- [Task details]
Exactly reproduce the lines of the listing below from the one containing "Screen dimensions: 697x333" through the one containing "2199x1100 pixels. Task: Switch". Skip the images.

___ Given information ___

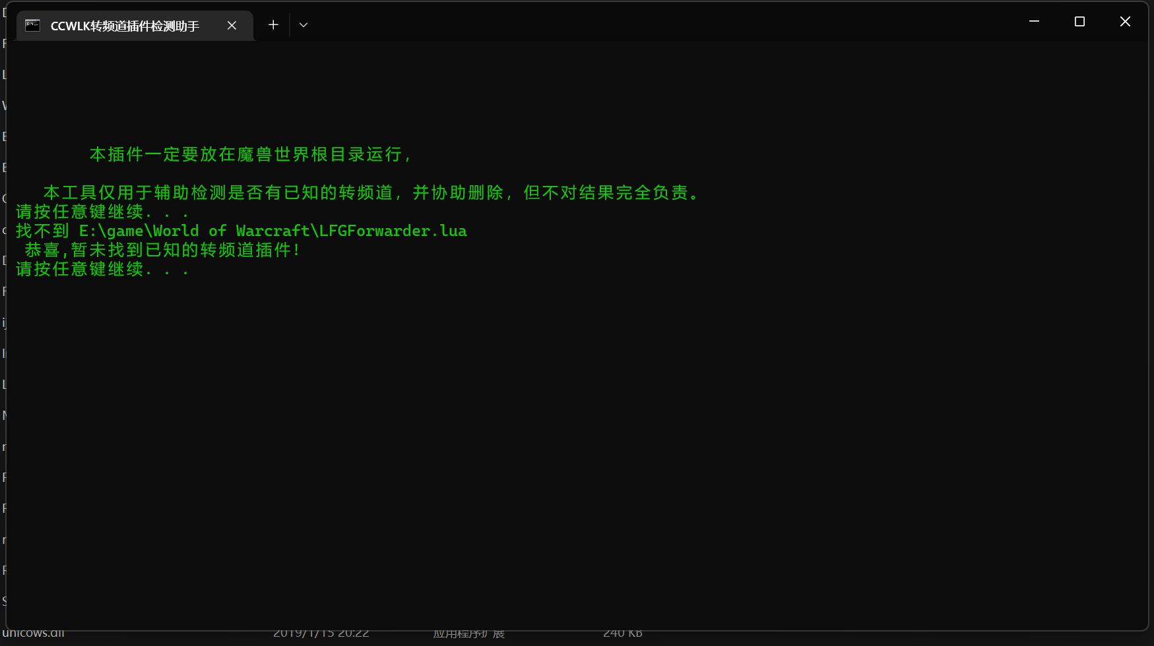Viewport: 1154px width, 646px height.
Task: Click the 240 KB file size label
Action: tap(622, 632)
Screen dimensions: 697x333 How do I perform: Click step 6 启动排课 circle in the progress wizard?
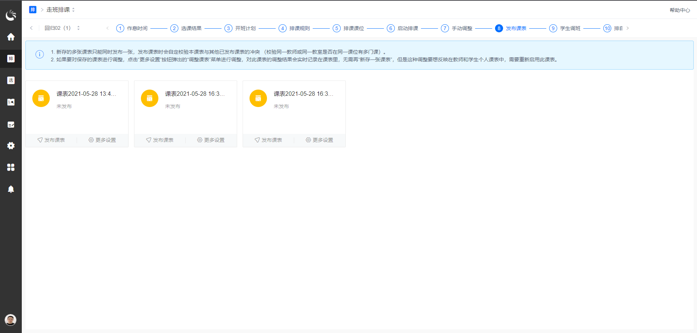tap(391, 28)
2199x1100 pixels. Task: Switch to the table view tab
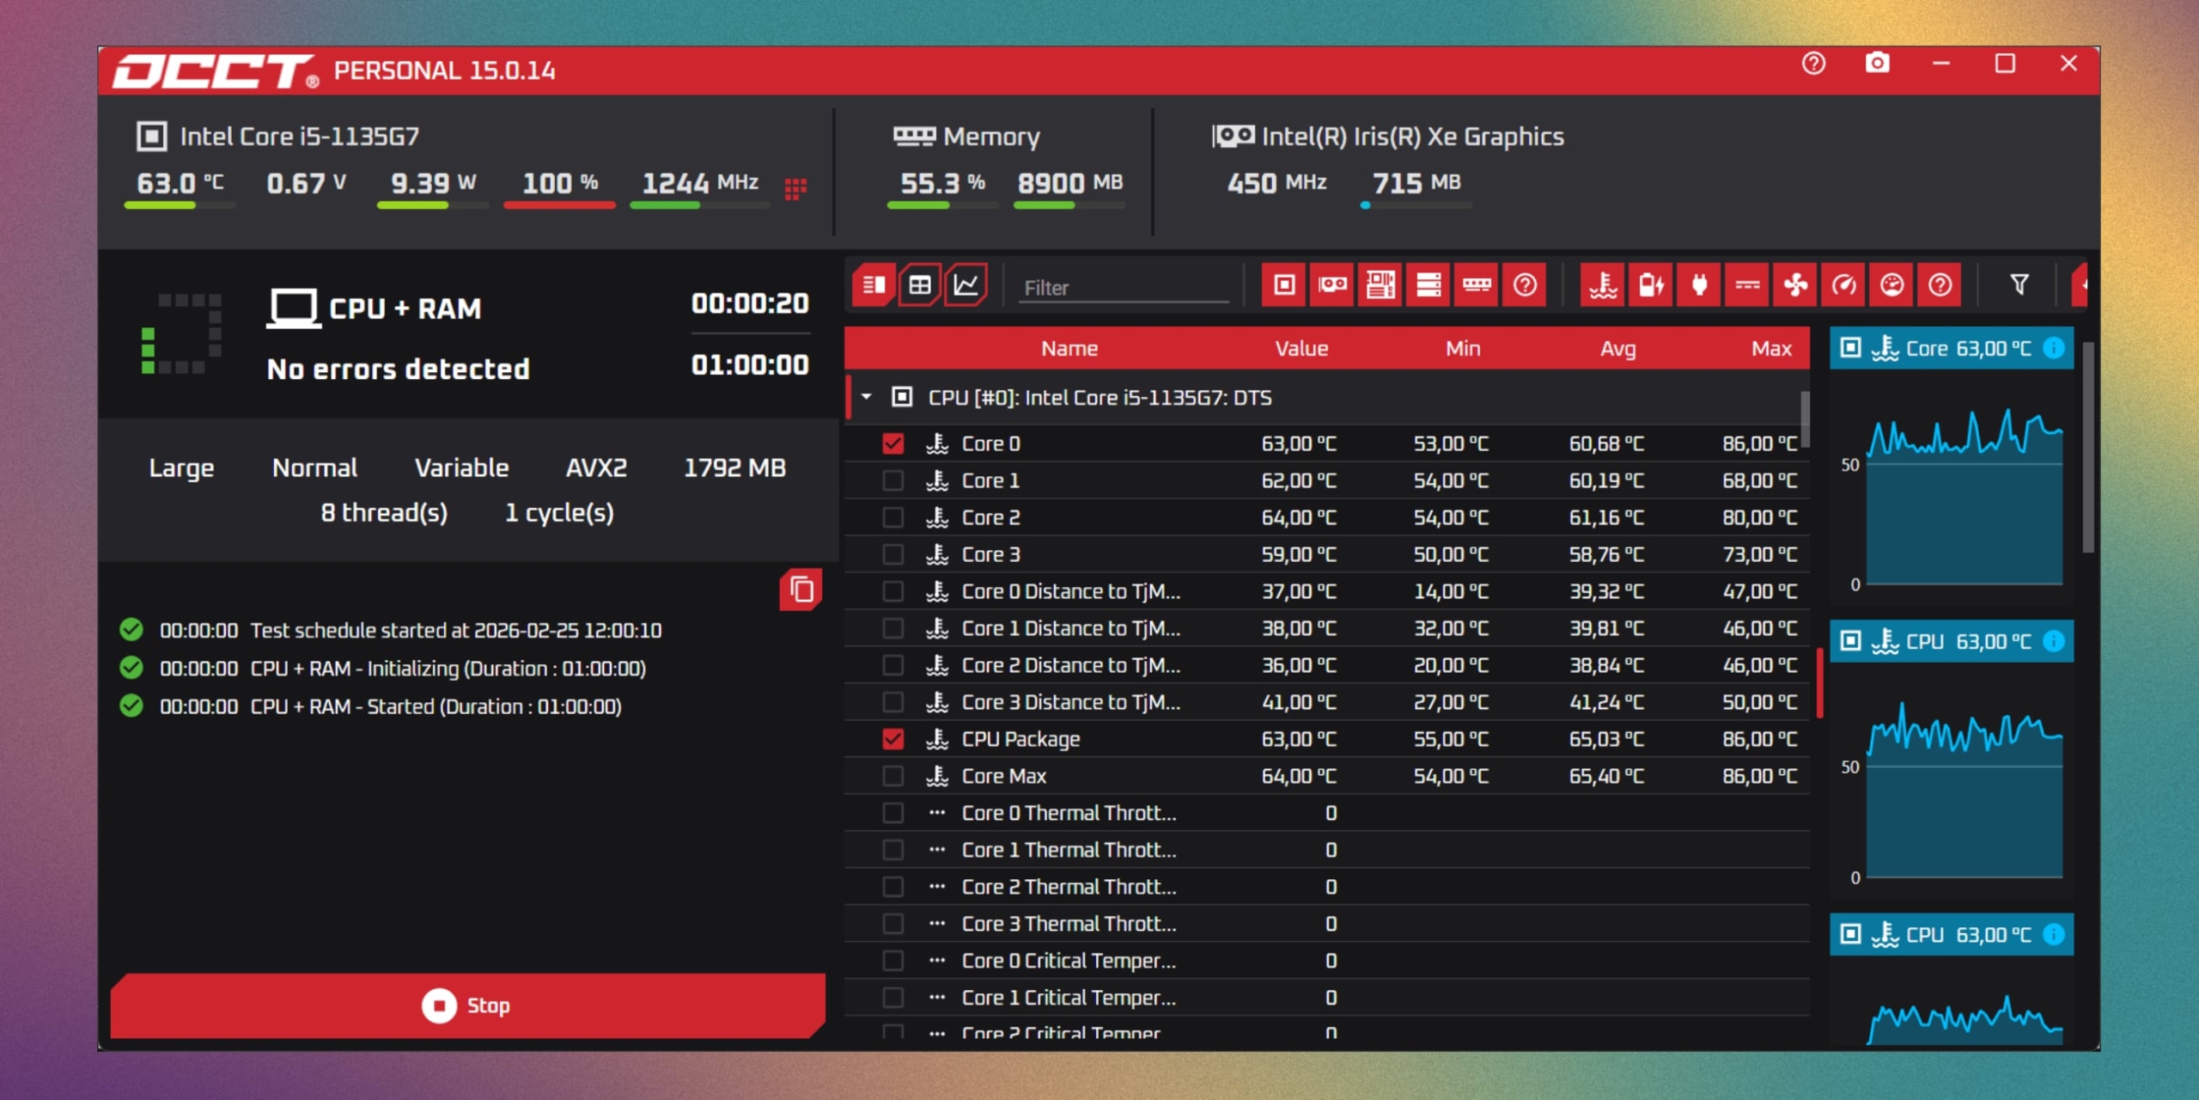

___
___ Given information ___

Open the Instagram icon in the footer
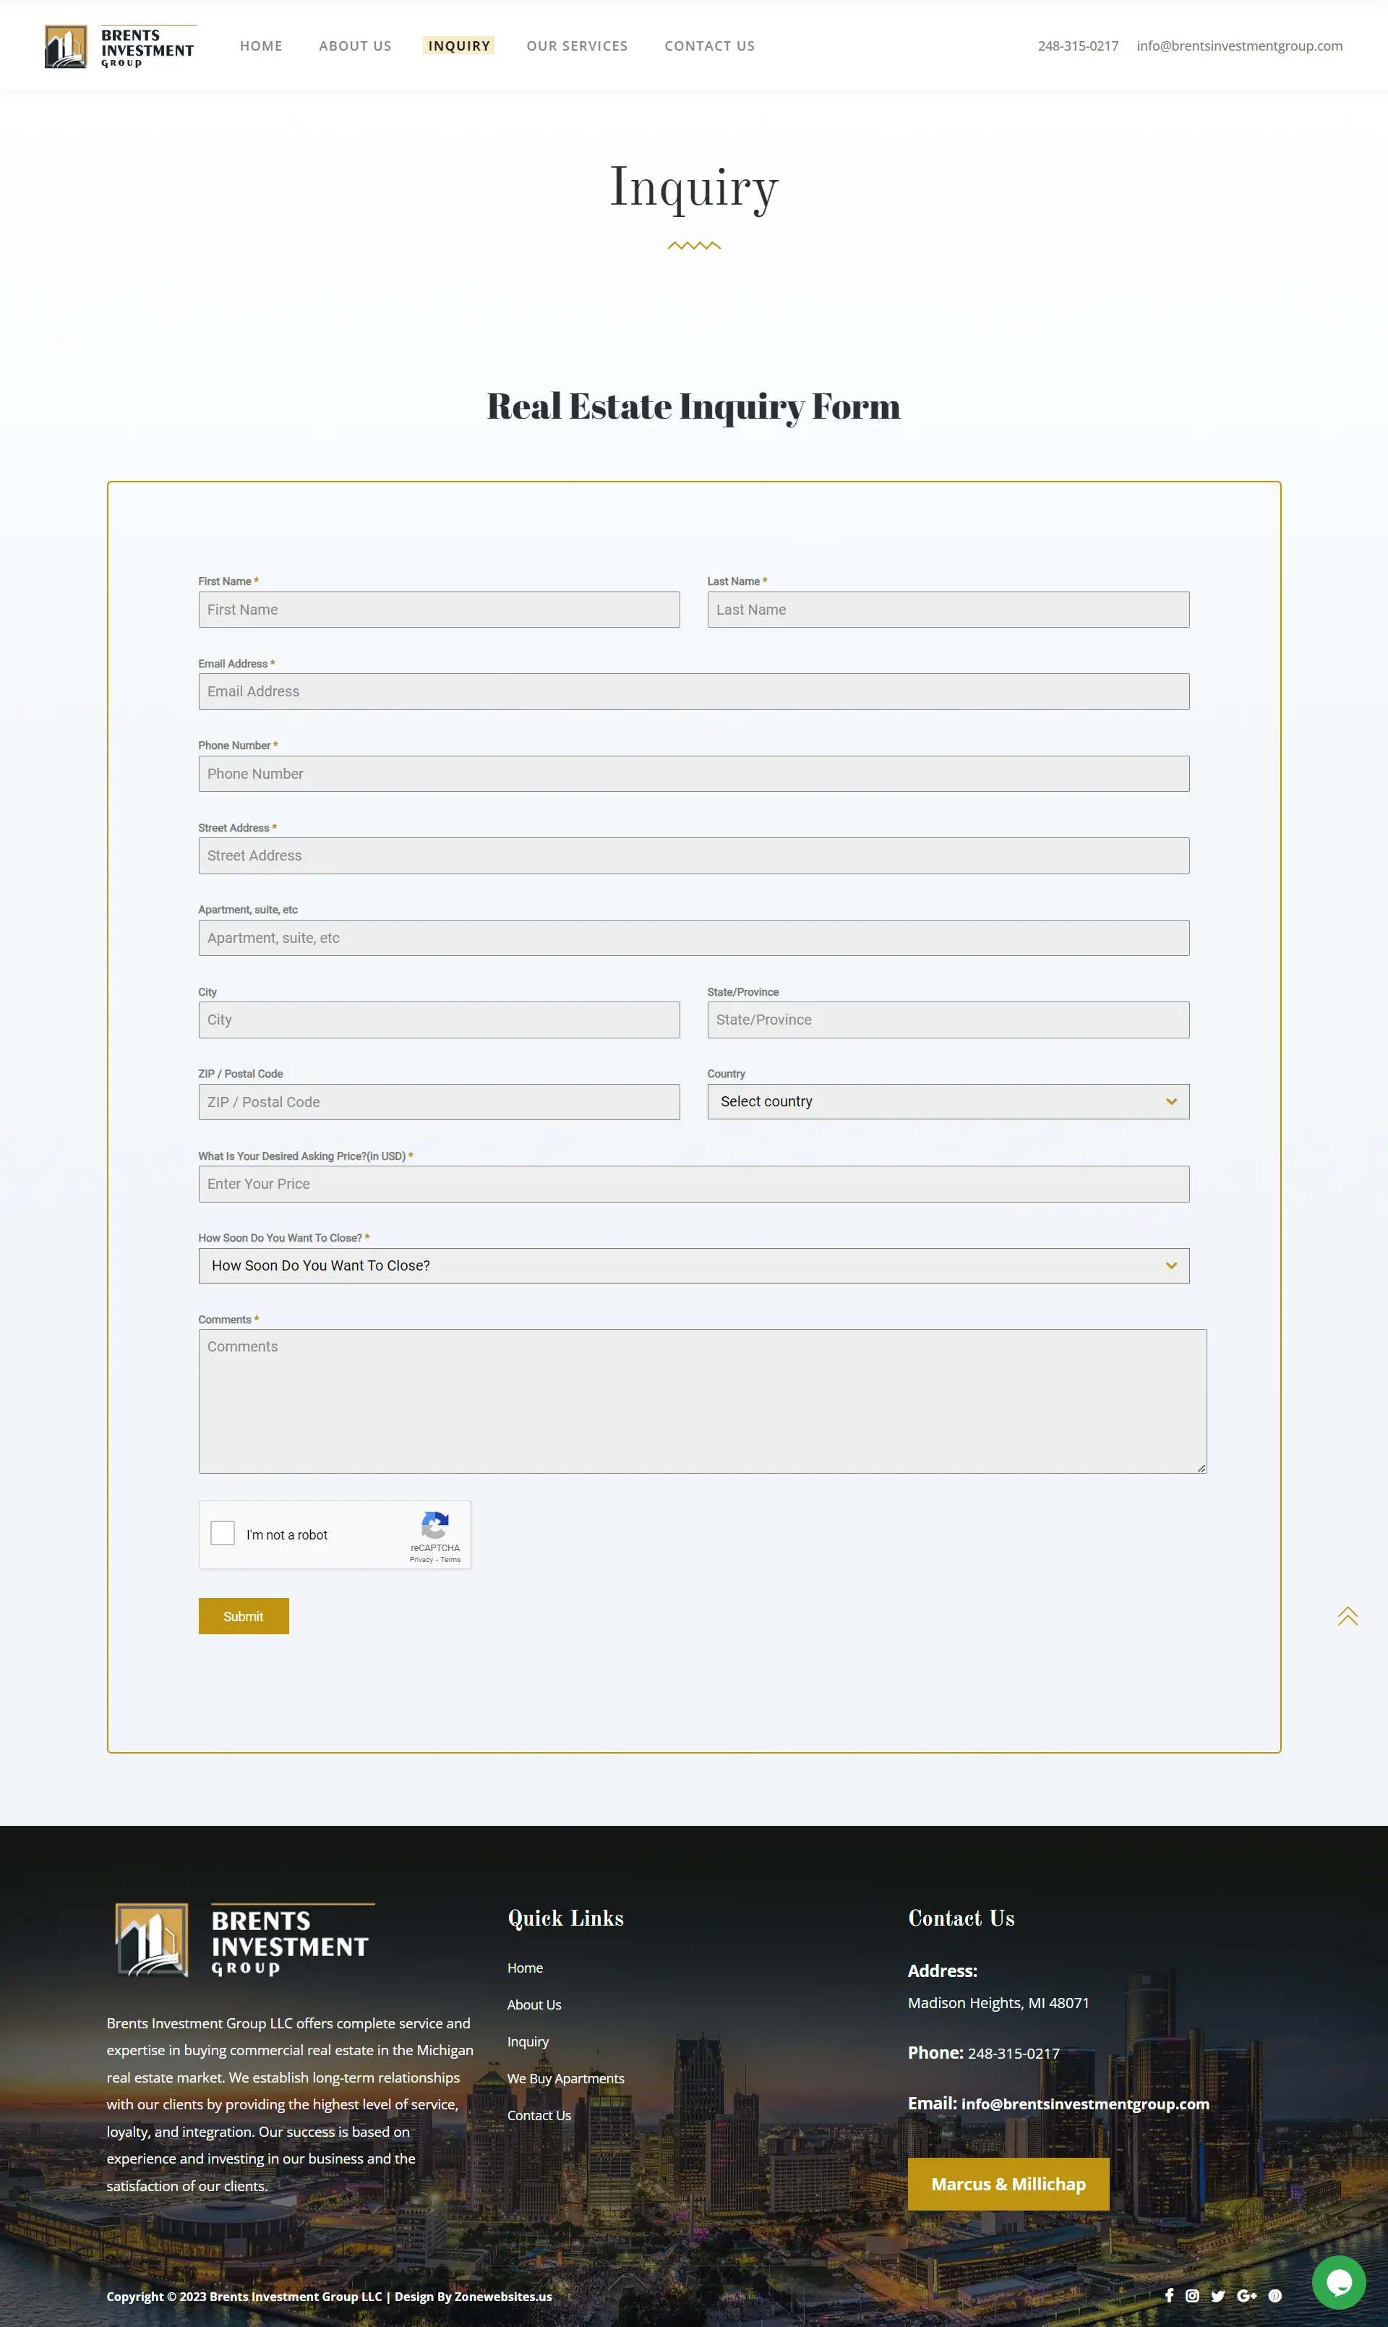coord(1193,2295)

___

- [Written answer]
Screen dimensions: 697x333 How do I perform: Click step 6 启动排课 circle in the progress wizard?
tap(391, 28)
2199x1100 pixels. Task: Switch to the table view tab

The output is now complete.